> _Task to carry out_:
Display each line of the data that contains the string "Open", treating uppercase and lowercase letters as distinct.

> _Available records_:
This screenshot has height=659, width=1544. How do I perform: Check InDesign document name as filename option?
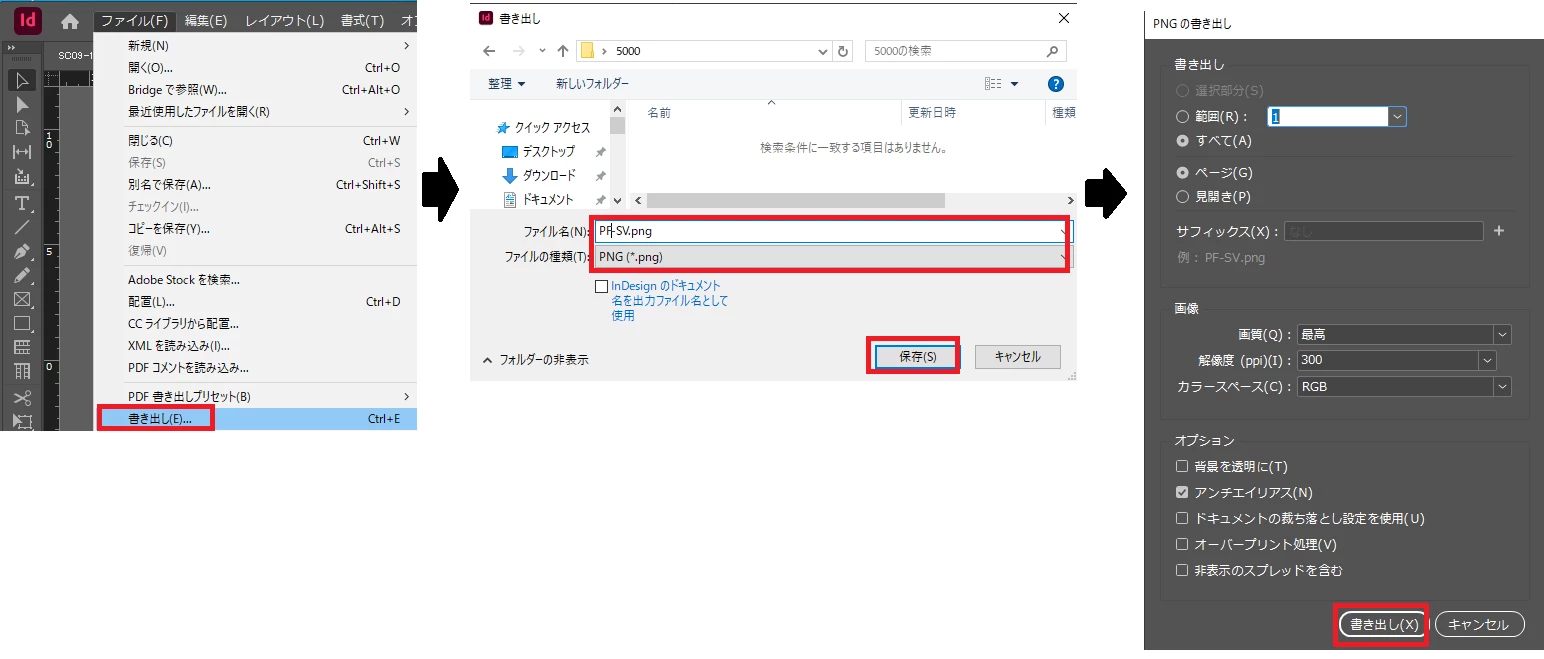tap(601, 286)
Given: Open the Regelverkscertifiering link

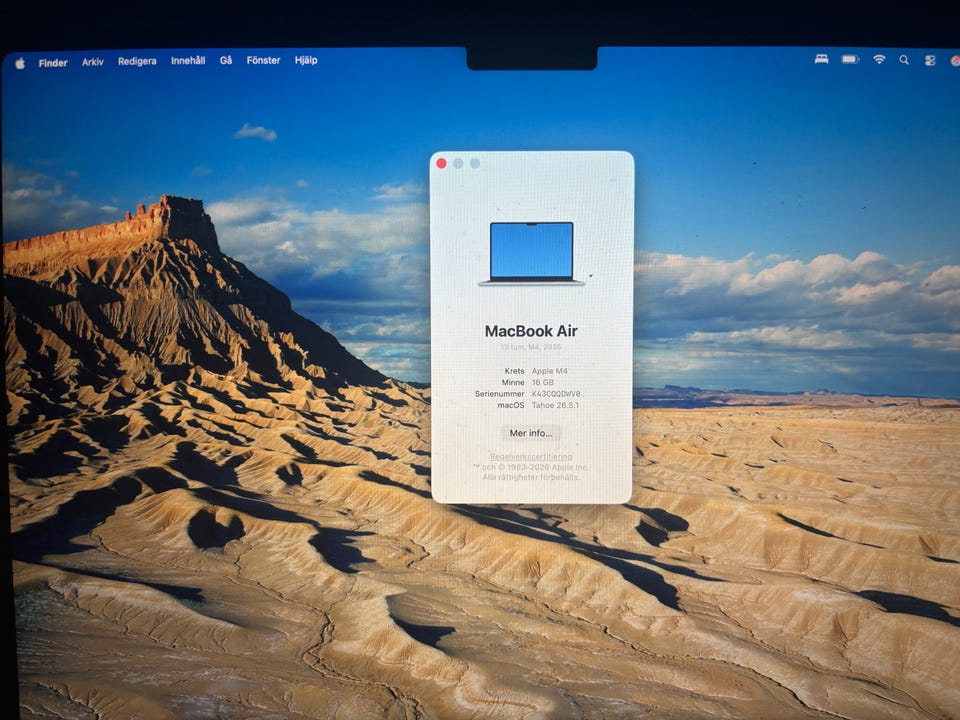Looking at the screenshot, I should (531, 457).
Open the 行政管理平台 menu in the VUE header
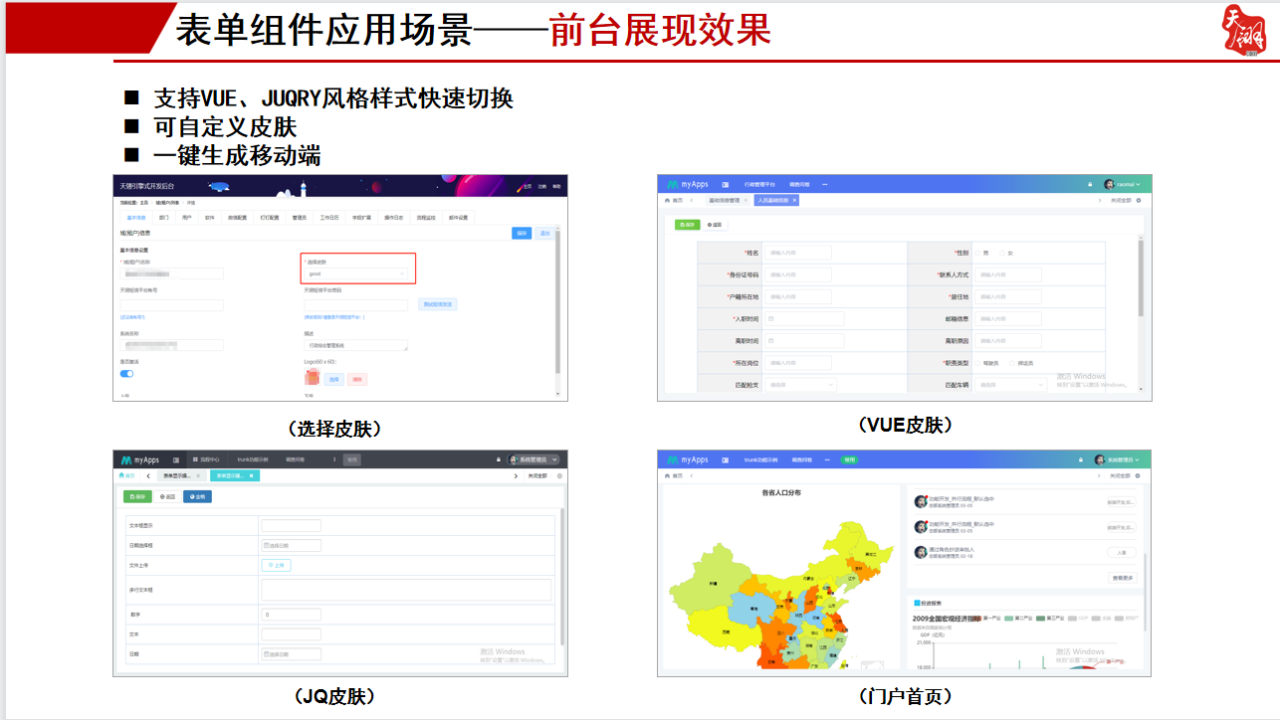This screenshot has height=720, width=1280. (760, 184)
--
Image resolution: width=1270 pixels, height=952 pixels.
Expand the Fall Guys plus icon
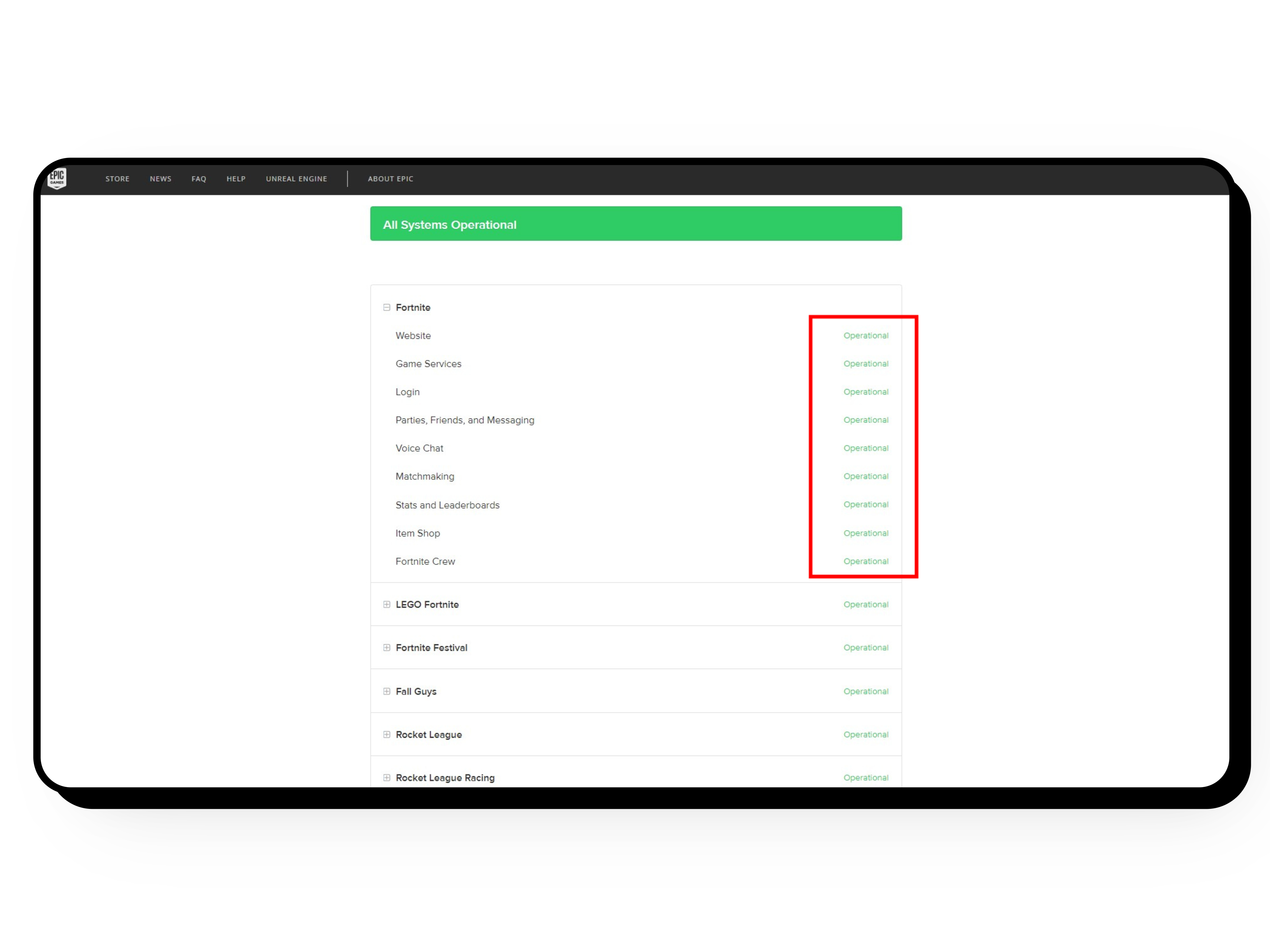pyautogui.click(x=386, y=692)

> _Expected output_:
Given: Open the Regelverkscertifiering link
Open the 行政管理平台 menu in the VUE header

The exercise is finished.